The start of a new year often brings new laws. Discussed below are several laws affecting Illinois employers that became effective on January 1. Contact your Vorys lawyer if you have questions about these new laws and their potential effect on your operations in Illinois.
Cook County Sick Leave Ordinance
Employers that are subject to Cook County’s sick leave law are required to provide their employees with a notice of rights upon hire and at least once each calendar year (such as at the beginning or end of the year). The County provides a model notice that can be used for this purpose.
Meal Breaks for Certain On-Call Employees
Under the Illinois One Day Rest in Seven Act, employers must provide a meal break of at least 20 minutes for on-call employees working seven or more hours during a shift. An “on-call employee” is one who is employed by a private company; licensed under the Emergency Medical Systems Act (e.g., first responders, emergency medical dispatchers, emergency medical technicians, paramedics, and certain registered nurses); required to be on-call for an 8-hour shift; and is not a government employee. The amendments to the One Day Rest law became effective on January 1, 2019.
Illinois Service Member Employment and Reemployment Rights Act
Illinois enacted the Illinois Service Member Employment and Reemployment Rights Act (ISERRA), which consolidates the State’s Military Leave of Absence Act, Public Employee Armed Services Rights Act, Municipal Employees Military Active Duty Act, and Local Government Employees Benefits Continuation Act. ISERRA expressly adopts the protections in the federal Uniformed Service Member Employment and Reemployment Act (USERRA). At the same time, effective January 1, 2019, ISERRA adopts more expansive protections and benefits for veterans and those in active service that USERRA provides.
First, ISERRA’s definition of “military service” is more expansive than USERRA’s and therefore ISERRA covers a broader array of employees. "Military service" includes services in the National Guard of any state, including the Illinois National Guard; service in a federally recognized auxiliary of the United States Armed Forces when performing official duties in support of military or civilian authorities as a result of an emergency; and a period for which an employee is absent from employment for the purpose of medical or dental treatment for a condition, illness, or injury sustained or aggravated during a period of active service in which treatment is paid by the United States Department of Defense Military Health System.
------------------------------------------------------------
*Work to complete:*
**A)** Name every state law that, according to the article on new Illinois employment laws, ISERRA consolidates.
**B)** Extend the article on new Illinois employment laws, picking up right after its last sentence.
The material after this point has nothing to do with the article on new Illinois employment laws.
------------------------------------------------------------
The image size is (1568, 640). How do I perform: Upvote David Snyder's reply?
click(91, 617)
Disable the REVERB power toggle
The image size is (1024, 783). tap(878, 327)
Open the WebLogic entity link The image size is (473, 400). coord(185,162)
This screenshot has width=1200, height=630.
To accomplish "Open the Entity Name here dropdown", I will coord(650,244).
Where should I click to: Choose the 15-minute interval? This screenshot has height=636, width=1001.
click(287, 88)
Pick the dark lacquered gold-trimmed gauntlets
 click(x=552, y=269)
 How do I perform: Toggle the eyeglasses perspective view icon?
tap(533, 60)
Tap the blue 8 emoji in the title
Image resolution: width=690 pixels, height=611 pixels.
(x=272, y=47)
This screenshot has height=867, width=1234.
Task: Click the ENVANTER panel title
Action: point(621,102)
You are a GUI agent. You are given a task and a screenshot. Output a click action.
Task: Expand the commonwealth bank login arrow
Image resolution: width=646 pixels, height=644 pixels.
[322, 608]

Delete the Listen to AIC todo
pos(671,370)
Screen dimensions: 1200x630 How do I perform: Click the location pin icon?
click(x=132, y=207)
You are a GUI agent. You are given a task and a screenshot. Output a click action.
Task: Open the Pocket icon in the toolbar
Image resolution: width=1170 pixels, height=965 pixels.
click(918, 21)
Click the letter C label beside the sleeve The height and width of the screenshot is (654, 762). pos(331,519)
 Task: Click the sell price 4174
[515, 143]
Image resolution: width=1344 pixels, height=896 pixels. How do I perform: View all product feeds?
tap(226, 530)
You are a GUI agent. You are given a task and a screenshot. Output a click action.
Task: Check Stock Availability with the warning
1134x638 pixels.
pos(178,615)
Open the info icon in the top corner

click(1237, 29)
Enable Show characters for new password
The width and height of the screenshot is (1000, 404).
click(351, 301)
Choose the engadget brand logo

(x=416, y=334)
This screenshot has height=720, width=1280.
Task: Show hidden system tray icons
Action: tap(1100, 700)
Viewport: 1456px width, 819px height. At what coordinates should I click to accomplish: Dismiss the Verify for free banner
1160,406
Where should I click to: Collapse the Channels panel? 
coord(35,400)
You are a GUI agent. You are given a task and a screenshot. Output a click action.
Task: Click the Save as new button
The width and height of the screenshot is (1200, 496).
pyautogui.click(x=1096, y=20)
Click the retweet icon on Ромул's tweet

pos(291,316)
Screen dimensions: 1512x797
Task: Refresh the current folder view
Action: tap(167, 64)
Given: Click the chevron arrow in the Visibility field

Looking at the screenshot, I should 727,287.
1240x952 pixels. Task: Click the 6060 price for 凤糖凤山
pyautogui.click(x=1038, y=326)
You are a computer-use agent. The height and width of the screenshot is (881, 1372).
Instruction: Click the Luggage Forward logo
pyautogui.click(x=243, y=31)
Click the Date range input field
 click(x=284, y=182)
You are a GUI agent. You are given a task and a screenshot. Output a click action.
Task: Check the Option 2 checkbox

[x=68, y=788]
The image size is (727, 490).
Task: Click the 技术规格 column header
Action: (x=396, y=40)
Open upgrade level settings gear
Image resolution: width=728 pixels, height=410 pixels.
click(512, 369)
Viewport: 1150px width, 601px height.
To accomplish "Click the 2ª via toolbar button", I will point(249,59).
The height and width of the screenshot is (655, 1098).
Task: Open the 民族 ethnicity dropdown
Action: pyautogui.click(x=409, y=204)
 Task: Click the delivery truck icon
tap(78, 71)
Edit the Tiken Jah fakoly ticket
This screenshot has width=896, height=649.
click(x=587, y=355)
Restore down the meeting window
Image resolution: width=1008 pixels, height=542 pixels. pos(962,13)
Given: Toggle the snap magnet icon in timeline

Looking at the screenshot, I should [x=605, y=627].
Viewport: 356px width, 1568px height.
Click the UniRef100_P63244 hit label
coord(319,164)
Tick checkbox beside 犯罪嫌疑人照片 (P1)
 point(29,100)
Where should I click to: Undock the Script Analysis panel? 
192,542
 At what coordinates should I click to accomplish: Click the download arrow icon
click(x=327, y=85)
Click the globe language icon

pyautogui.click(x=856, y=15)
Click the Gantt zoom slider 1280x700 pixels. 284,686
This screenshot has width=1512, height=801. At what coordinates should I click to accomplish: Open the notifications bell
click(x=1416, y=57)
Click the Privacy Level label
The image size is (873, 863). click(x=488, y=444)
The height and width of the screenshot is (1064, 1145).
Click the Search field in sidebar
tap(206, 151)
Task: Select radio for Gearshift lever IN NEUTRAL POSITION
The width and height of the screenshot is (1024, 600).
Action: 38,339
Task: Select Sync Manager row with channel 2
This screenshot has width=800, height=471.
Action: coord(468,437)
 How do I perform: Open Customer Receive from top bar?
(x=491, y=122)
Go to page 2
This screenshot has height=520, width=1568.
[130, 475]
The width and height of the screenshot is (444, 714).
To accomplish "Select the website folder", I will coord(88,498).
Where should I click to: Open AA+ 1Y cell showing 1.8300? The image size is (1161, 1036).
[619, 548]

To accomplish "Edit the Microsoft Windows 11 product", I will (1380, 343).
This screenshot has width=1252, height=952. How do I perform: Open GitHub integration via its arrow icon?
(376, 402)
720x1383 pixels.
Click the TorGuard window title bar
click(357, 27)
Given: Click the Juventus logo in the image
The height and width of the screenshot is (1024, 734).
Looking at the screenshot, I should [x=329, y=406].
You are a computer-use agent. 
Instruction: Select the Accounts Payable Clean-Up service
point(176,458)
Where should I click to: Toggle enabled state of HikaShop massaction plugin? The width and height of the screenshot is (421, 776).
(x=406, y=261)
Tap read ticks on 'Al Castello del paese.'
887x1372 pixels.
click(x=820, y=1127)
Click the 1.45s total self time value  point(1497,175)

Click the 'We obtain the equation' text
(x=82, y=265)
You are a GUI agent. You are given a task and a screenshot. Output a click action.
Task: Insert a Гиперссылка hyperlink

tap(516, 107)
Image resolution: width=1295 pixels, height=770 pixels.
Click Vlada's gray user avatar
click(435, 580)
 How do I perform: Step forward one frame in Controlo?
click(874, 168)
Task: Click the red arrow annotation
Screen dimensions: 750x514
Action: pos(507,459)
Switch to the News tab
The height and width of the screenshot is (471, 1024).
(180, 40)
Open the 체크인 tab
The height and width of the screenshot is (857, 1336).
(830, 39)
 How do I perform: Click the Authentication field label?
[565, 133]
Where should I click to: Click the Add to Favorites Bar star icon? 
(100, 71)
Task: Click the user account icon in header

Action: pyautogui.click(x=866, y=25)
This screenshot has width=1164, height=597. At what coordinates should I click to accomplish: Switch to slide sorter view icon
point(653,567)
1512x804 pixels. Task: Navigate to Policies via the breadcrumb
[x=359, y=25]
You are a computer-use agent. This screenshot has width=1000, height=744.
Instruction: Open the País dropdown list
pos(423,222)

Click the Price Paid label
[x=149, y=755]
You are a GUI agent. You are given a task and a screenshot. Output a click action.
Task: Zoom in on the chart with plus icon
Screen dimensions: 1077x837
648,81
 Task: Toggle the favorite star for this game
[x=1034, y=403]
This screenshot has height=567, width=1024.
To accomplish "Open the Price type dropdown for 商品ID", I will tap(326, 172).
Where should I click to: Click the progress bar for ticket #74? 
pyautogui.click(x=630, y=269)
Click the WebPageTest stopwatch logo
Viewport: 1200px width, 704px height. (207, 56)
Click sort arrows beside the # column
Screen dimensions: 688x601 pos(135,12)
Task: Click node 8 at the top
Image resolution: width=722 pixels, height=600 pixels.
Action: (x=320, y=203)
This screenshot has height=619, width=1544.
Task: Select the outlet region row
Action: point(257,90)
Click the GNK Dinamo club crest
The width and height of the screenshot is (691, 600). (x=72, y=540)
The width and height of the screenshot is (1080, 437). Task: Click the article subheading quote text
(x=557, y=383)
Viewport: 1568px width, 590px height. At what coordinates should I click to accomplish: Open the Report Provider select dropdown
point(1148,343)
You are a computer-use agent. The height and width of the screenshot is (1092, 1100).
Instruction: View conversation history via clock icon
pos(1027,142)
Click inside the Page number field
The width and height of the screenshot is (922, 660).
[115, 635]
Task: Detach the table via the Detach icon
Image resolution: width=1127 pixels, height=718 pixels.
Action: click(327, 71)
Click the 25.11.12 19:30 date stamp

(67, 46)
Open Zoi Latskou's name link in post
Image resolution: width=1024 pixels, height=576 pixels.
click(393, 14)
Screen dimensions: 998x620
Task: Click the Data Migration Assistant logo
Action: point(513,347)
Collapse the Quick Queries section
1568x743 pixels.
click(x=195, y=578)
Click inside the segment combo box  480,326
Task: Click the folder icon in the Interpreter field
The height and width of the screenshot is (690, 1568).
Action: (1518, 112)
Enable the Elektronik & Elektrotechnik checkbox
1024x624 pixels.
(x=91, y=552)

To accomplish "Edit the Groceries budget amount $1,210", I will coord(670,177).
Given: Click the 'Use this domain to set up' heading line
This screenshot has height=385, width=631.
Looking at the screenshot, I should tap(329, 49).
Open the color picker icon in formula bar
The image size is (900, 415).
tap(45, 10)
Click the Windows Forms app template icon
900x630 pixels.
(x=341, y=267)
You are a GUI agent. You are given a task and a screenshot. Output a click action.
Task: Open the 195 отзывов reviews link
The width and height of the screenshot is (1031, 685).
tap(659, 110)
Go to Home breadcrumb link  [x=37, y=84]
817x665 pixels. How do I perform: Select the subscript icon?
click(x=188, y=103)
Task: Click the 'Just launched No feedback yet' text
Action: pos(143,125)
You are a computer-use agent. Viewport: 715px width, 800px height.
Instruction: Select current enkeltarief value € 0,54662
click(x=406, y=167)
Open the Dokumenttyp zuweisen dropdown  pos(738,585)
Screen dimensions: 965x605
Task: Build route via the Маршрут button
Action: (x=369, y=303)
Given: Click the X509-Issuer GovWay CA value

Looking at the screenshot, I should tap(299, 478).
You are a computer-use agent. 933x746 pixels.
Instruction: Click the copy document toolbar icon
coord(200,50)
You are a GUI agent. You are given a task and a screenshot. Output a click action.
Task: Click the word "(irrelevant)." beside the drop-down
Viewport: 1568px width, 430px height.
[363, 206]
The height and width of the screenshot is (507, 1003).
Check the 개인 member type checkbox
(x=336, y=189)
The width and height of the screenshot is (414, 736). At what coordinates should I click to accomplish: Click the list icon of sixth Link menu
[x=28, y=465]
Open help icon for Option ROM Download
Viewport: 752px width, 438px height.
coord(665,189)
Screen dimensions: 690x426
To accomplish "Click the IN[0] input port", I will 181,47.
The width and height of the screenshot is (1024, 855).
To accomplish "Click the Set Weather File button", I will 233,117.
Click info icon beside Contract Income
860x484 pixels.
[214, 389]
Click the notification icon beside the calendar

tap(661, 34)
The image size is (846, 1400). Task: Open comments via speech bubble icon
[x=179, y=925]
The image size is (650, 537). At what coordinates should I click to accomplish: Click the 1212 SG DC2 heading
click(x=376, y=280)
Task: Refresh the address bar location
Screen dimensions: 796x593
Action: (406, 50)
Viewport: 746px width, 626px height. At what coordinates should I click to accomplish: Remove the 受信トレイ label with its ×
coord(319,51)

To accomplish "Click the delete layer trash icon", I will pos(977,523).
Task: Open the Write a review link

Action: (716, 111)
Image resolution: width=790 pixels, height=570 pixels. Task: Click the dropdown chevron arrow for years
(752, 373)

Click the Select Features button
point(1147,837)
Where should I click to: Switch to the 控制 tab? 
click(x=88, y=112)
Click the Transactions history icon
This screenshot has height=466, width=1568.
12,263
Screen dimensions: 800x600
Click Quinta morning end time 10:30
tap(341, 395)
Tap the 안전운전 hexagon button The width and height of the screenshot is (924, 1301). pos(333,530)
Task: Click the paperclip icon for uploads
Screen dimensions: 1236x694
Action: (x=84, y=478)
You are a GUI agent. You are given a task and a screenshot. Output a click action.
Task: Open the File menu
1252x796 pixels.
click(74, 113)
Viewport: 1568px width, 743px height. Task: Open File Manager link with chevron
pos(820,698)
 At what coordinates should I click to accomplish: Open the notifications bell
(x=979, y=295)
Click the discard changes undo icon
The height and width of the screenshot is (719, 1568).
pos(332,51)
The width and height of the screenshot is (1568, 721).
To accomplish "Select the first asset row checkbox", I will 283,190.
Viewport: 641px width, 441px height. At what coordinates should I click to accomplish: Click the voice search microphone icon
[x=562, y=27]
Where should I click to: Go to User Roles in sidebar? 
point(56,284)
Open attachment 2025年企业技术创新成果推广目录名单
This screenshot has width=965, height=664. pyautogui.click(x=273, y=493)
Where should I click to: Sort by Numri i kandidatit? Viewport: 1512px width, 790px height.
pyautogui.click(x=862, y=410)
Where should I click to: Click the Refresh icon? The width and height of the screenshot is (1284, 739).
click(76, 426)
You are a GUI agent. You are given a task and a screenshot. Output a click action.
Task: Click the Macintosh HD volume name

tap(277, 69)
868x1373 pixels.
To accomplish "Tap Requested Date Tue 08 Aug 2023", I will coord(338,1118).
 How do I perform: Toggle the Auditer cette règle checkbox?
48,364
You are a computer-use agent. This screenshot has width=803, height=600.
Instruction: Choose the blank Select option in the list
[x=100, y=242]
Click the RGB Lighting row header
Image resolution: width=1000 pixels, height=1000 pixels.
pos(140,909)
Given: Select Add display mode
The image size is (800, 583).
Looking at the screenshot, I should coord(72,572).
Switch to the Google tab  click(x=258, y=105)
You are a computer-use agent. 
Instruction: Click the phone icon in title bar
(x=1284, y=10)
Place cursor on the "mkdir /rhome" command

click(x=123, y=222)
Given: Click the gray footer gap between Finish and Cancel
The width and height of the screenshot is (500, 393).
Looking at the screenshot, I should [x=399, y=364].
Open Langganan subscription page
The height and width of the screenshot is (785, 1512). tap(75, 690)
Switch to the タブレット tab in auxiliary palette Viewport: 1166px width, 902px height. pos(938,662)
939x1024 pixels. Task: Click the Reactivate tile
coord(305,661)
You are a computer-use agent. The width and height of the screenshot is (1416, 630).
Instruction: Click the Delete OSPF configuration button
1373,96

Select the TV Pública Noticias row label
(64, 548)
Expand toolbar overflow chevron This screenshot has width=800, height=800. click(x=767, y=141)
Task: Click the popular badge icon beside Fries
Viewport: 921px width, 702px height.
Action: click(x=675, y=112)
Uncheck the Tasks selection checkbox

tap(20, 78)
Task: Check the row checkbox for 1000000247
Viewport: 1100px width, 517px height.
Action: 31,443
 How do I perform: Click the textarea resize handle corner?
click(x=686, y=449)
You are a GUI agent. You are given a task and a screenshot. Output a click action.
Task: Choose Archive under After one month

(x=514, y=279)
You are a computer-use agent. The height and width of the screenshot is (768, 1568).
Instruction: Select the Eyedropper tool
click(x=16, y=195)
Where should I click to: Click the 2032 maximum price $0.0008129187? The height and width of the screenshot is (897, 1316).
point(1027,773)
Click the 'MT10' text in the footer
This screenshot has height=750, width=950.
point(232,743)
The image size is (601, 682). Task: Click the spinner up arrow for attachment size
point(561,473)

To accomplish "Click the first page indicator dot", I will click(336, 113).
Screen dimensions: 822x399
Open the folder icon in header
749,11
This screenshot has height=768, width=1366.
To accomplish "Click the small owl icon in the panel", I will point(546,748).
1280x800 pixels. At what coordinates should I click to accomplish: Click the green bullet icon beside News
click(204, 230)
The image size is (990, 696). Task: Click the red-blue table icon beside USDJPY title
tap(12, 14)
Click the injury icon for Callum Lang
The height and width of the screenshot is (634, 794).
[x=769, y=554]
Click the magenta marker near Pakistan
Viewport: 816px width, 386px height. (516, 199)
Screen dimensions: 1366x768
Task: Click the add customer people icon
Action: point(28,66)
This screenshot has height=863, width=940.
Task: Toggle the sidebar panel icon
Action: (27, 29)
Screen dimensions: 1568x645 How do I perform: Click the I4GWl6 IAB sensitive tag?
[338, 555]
------------------------------------------------------------
*Task-by-task outputs:*
**A)**
Military Leave of Absence Act
Public Employee Armed Services Rights Act
Municipal Employees Military Active Duty Act
Local Government Employees Benefits Continuation Act

**B)**
Second, service member employees are not required to get permission from their employer for a military leave. The employee is only required to give the employer advance notice of pending service, which “entitles a service member employee to military leave.” Employers may not impose conditions for military leave, and an employee is not required to accommodate the employer’s needs as to the timing, frequency, or duration of military leave.
Third, ISERRA, a service member employee who is absent on military leave must, minimally, for the period of military leave, be credited with the average of the efficiency or performance ratings or evaluations received for the 3 years immediately before the absence for military leave. Additionally, the rating may not be less than the rating that he or she received for the rated period immediately prior to his or her leave. In computing seniority and service requirements for promotion eligibility or any other benefit of employment, the period of military duty must be counted as civilian service.
Fourth, ISERRA requires that employers provide to employees a notice of the rights, benefits, and obligations of service members under ISERRA. A notice of ISERRA rights created by the Illinois Attorney General is available here.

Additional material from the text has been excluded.